Question

A $12.5\, eV$ electron beam is used to bombard gaseous hydrogen at room temperature. It will emit :

• A. 2 lines in the Lyman series and 1 line in the Balmar series
• B. 3 lines in the Lyman series
• C. 1 line in the Lyman series and 2 lines in the Balmar series
• D. 3 lines in the Balmer series

Answer 1

The Correct Option is A

To solve this problem, we need to understand the energy transitions in the hydrogen atom and how they relate to the emission series like the Lyman and Balmer series. The key here is to determine which electronic transitions are allowed given a particular energy level of excitation.

When a gaseous hydrogen atom is bombarded with a $12.5\, eV$ electron beam, the electrons in the hydrogen atoms are excited to higher energy levels. To understand the possible transitions, let's recall the energy levels of hydrogen atoms, given by the formula:

\(E_n = - \frac{13.6}{n^2}\, eV\), where \(n\) is the principal quantum number.

For hydrogen:

• The ground state energy (\(n=1\)) is \(-13.6\, eV\).
• The first excited state (\(n=2\)) energy is \(-3.4\, eV\).
• The second excited state (\(n=3\)) energy is \(-1.51\, eV\).
• The third excited state (\(n=4\)) energy is \(-0.85\, eV\).

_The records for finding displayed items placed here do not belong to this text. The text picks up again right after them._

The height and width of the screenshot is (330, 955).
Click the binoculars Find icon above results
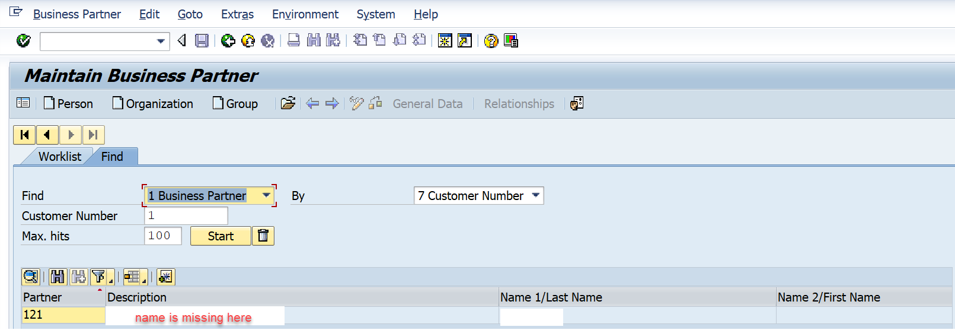click(x=58, y=277)
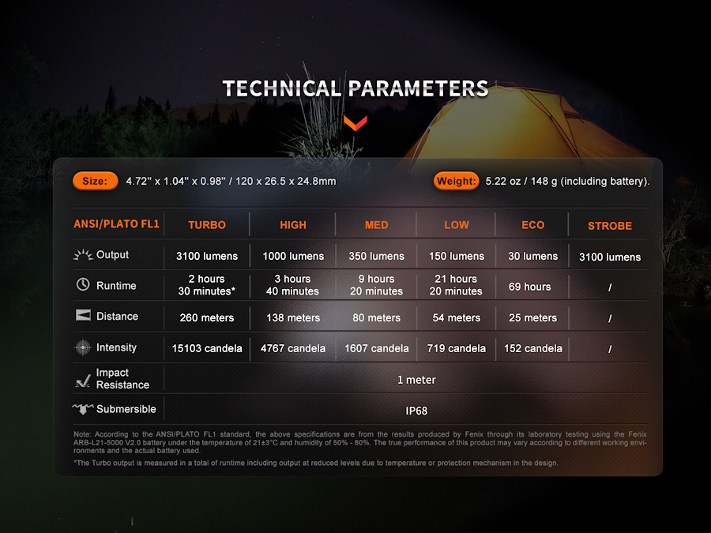Image resolution: width=711 pixels, height=533 pixels.
Task: Select the orange Size badge
Action: [95, 181]
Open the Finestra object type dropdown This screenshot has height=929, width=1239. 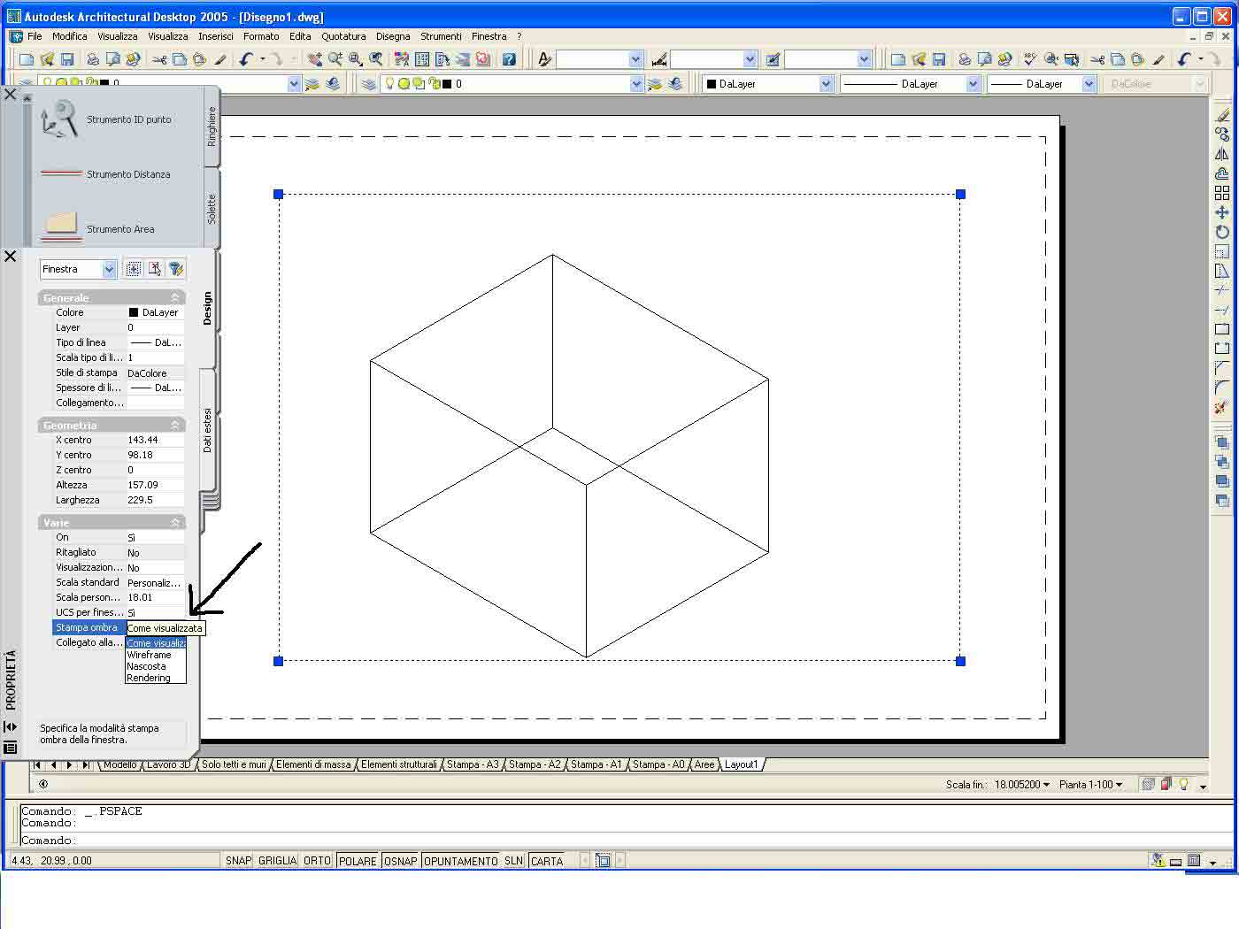(x=109, y=269)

When the electron beam with energy 12.5 eV interacts with hydrogen atoms at the ground state:

The energy of the electron beam is enough to excite the hydrogen atom up to level \(n=3\) because:

• Energy to excite from \(n=1\) to \(n=2\) is \(10.2\, eV\) (from \(-13.6\, eV\) to \(-3.4\, eV\)).
• Energy to excite from \(n=1\) to \(n=3\) is \(12.09\, eV\) (from \(-13.6\, eV\) to \(-1.51\, eV\)).

Therefore, the excitation to \(n=3\) is possible but not to \(n=4\) (requires \(12.75\, eV\)).

From \(n=3\), the electron can transition back down to \(n=1\) and \(n=2\):

• The transition \(n=3 \to n=1\) emits a line in the Lyman series.
• The transition \(n=3 \to n=2\) emits a line in the Balmer series.
• The transition \(n=2 \to n=1\) emits another line in the Lyman series.

Thus, the correct answer is "2 lines in the Lyman series and 1 line in the Balmar series". This matches the provided option.